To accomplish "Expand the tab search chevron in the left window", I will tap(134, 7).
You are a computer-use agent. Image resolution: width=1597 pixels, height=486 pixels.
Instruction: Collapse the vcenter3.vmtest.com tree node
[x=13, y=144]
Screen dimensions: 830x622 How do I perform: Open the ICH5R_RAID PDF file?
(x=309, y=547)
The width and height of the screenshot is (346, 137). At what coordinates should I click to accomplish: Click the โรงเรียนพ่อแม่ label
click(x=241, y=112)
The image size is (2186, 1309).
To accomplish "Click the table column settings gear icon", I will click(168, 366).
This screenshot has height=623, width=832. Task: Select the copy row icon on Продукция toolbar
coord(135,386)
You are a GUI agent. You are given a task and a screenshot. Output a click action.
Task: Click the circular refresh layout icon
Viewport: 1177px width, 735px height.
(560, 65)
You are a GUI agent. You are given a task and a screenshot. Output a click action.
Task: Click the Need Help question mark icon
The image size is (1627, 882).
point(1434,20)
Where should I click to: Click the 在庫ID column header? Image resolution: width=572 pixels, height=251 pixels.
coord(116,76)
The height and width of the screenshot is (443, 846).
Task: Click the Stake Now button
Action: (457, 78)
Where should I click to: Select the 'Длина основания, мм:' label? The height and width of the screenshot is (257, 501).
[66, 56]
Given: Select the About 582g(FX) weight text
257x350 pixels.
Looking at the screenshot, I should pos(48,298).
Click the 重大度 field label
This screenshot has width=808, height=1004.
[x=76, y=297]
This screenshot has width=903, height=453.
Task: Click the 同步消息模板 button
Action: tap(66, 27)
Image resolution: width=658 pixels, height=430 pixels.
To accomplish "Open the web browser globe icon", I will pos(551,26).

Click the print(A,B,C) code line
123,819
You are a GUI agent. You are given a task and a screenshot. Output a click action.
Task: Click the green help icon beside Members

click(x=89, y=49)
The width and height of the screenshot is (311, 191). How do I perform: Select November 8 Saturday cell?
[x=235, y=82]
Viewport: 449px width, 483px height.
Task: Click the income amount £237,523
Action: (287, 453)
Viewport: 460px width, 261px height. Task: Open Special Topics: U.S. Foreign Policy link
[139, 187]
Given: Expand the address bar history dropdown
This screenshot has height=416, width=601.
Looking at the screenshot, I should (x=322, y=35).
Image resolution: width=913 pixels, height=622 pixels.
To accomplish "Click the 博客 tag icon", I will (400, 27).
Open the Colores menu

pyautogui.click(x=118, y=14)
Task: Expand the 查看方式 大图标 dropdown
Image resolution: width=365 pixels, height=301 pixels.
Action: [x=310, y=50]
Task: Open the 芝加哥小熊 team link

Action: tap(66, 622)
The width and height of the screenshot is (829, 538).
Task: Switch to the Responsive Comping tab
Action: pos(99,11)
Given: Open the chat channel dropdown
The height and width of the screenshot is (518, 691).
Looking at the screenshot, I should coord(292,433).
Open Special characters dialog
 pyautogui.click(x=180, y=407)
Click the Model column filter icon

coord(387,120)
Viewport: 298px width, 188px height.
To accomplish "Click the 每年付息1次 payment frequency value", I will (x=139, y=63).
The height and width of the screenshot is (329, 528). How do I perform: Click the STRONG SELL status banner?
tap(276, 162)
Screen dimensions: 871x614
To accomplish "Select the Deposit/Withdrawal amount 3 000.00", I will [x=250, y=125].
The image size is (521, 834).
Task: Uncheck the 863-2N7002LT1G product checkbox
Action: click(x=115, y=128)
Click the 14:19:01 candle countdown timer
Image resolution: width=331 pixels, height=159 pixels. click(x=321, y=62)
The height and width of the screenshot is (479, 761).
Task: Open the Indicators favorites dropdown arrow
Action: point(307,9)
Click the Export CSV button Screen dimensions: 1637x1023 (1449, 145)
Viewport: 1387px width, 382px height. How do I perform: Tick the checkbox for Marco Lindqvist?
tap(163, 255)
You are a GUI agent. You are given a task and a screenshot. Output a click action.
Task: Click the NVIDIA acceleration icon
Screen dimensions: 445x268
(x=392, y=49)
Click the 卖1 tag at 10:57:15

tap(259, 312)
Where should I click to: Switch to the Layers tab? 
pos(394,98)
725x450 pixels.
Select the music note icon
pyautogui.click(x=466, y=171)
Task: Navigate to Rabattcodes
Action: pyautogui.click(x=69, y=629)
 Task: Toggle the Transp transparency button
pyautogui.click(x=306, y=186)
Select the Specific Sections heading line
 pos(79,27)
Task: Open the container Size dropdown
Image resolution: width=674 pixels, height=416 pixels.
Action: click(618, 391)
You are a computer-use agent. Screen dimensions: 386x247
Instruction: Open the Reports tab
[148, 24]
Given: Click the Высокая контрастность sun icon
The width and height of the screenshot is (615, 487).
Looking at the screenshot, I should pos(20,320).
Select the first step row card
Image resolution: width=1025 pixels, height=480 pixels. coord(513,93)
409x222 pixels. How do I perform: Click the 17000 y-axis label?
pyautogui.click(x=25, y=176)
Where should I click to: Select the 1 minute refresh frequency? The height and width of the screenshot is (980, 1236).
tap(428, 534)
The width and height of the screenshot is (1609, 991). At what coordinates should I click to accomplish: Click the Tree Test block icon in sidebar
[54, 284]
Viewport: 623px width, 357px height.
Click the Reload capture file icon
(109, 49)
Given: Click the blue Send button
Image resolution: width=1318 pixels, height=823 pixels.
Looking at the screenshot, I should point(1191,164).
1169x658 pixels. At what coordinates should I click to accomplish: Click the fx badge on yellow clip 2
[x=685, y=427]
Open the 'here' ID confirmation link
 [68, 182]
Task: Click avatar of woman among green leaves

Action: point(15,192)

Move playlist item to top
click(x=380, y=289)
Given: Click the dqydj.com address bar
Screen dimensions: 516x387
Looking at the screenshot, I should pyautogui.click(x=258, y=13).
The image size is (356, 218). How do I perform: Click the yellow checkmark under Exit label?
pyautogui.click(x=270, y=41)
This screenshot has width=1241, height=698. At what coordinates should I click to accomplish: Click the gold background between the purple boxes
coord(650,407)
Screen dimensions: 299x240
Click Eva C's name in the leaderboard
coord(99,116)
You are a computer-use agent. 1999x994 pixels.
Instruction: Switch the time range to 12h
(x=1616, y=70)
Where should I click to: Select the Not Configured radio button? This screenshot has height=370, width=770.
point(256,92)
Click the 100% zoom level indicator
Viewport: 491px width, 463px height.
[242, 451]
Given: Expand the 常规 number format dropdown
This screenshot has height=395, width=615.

Directions for this task:
Rewrite all of the items above, changing "GUI agent" to "screen agent" wherever it occurs and leaving everything else as is.

Result of this task:
To accomplish "Expand the tab search chevron in the left window", I will tap(134, 7).
You are a computer-use agent. Image resolution: width=1597 pixels, height=486 pixels.
Instruction: Collapse the vcenter3.vmtest.com tree node
[x=13, y=144]
Screen dimensions: 830x622 How do I perform: Open the ICH5R_RAID PDF file?
(x=309, y=547)
The width and height of the screenshot is (346, 137). At what coordinates should I click to accomplish: Click the โรงเรียนพ่อแม่ label
click(x=241, y=112)
The image size is (2186, 1309).
To accomplish "Click the table column settings gear icon", I will click(168, 366).
This screenshot has height=623, width=832. Task: Select the copy row icon on Продукция toolbar
coord(135,386)
You are a screen agent. You are given a task and a screenshot. Output a click action.
Task: Click the circular refresh layout icon
Viewport: 1177px width, 735px height.
(560, 65)
You are a screen agent. You are given a task and a screenshot. Output a click action.
Task: Click the Need Help question mark icon
The image size is (1627, 882).
point(1434,20)
Where should I click to: Click the 在庫ID column header? Image resolution: width=572 pixels, height=251 pixels.
coord(116,76)
The height and width of the screenshot is (443, 846).
Task: Click the Stake Now button
Action: (457, 78)
Where should I click to: Select the 'Длина основания, мм:' label? The height and width of the screenshot is (257, 501).
[66, 56]
Given: Select the About 582g(FX) weight text
257x350 pixels.
Looking at the screenshot, I should pos(48,298).
Click the 重大度 field label
This screenshot has width=808, height=1004.
[x=76, y=297]
This screenshot has width=903, height=453.
Task: Click the 同步消息模板 button
Action: tap(66, 27)
Image resolution: width=658 pixels, height=430 pixels.
To accomplish "Open the web browser globe icon", I will pos(551,26).

Click the print(A,B,C) code line
123,819
You are a screen agent. You are given a task and a screenshot. Output a click action.
Task: Click the green help icon beside Members

click(x=89, y=49)
The width and height of the screenshot is (311, 191). How do I perform: Select November 8 Saturday cell?
[x=235, y=82]
Viewport: 449px width, 483px height.
Task: Click the income amount £237,523
Action: (287, 453)
Viewport: 460px width, 261px height. Task: Open Special Topics: U.S. Foreign Policy link
[139, 187]
Given: Expand the address bar history dropdown
This screenshot has height=416, width=601.
Looking at the screenshot, I should (x=322, y=35).
Image resolution: width=913 pixels, height=622 pixels.
To accomplish "Click the 博客 tag icon", I will (400, 27).
Open the Colores menu

pyautogui.click(x=118, y=14)
Task: Expand the 查看方式 大图标 dropdown
Image resolution: width=365 pixels, height=301 pixels.
Action: [x=310, y=50]
Task: Open the 芝加哥小熊 team link

Action: tap(66, 622)
The width and height of the screenshot is (829, 538).
Task: Switch to the Responsive Comping tab
Action: pos(99,11)
Given: Open the chat channel dropdown
The height and width of the screenshot is (518, 691).
Looking at the screenshot, I should coord(292,433).
Open Special characters dialog
 pyautogui.click(x=180, y=407)
Click the Model column filter icon

coord(387,120)
Viewport: 298px width, 188px height.
To accomplish "Click the 每年付息1次 payment frequency value", I will (x=139, y=63).
The height and width of the screenshot is (329, 528). How do I perform: Click the STRONG SELL status banner?
tap(276, 162)
Screen dimensions: 871x614
To accomplish "Select the Deposit/Withdrawal amount 3 000.00", I will [x=250, y=125].
The image size is (521, 834).
Task: Uncheck the 863-2N7002LT1G product checkbox
Action: click(x=115, y=128)
Click the 14:19:01 candle countdown timer
Image resolution: width=331 pixels, height=159 pixels. click(x=321, y=62)
The height and width of the screenshot is (479, 761).
Task: Open the Indicators favorites dropdown arrow
Action: point(307,9)
Click the Export CSV button Screen dimensions: 1637x1023 (1449, 145)
Viewport: 1387px width, 382px height. How do I perform: Tick the checkbox for Marco Lindqvist?
tap(163, 255)
You are a screen agent. You are given a task and a screenshot. Output a click action.
Task: Click the NVIDIA acceleration icon
Screen dimensions: 445x268
(x=392, y=49)
Click the 卖1 tag at 10:57:15

tap(259, 312)
Where should I click to: Switch to the Layers tab? 
pos(394,98)
725x450 pixels.
Select the music note icon
pyautogui.click(x=466, y=171)
Task: Navigate to Rabattcodes
Action: pyautogui.click(x=69, y=629)
 Task: Toggle the Transp transparency button
pyautogui.click(x=306, y=186)
Select the Specific Sections heading line
 pos(79,27)
Task: Open the container Size dropdown
Image resolution: width=674 pixels, height=416 pixels.
Action: click(618, 391)
You are a computer-use agent. Screen dimensions: 386x247
Instruction: Open the Reports tab
[148, 24]
Given: Click the Высокая контрастность sun icon
The width and height of the screenshot is (615, 487).
Looking at the screenshot, I should pos(20,320).
Select the first step row card
Image resolution: width=1025 pixels, height=480 pixels. coord(513,93)
409x222 pixels. How do I perform: Click the 17000 y-axis label?
pyautogui.click(x=25, y=176)
Where should I click to: Select the 1 minute refresh frequency? The height and width of the screenshot is (980, 1236).
tap(428, 534)
The width and height of the screenshot is (1609, 991). At what coordinates should I click to accomplish: Click the Tree Test block icon in sidebar
[54, 284]
Viewport: 623px width, 357px height.
Click the Reload capture file icon
(109, 49)
Given: Click the blue Send button
Image resolution: width=1318 pixels, height=823 pixels.
Looking at the screenshot, I should point(1191,164).
1169x658 pixels. At what coordinates should I click to accomplish: Click the fx badge on yellow clip 2
[x=685, y=427]
Open the 'here' ID confirmation link
 [68, 182]
Task: Click avatar of woman among green leaves

Action: point(15,192)

Move playlist item to top
click(x=380, y=289)
Given: Click the dqydj.com address bar
Screen dimensions: 516x387
Looking at the screenshot, I should pyautogui.click(x=258, y=13).
The image size is (356, 218). How do I perform: Click the yellow checkmark under Exit label?
pyautogui.click(x=270, y=41)
This screenshot has width=1241, height=698. At what coordinates should I click to accomplish: Click the gold background between the purple boxes
coord(650,407)
Screen dimensions: 299x240
Click Eva C's name in the leaderboard
coord(99,116)
You are a computer-use agent. 1999x994 pixels.
Instruction: Switch the time range to 12h
(x=1616, y=70)
Where should I click to: Select the Not Configured radio button? This screenshot has height=370, width=770.
point(256,92)
Click the 100% zoom level indicator
Viewport: 491px width, 463px height.
[242, 451]
Given: Expand the 常规 number format dropdown
This screenshot has height=395, width=615.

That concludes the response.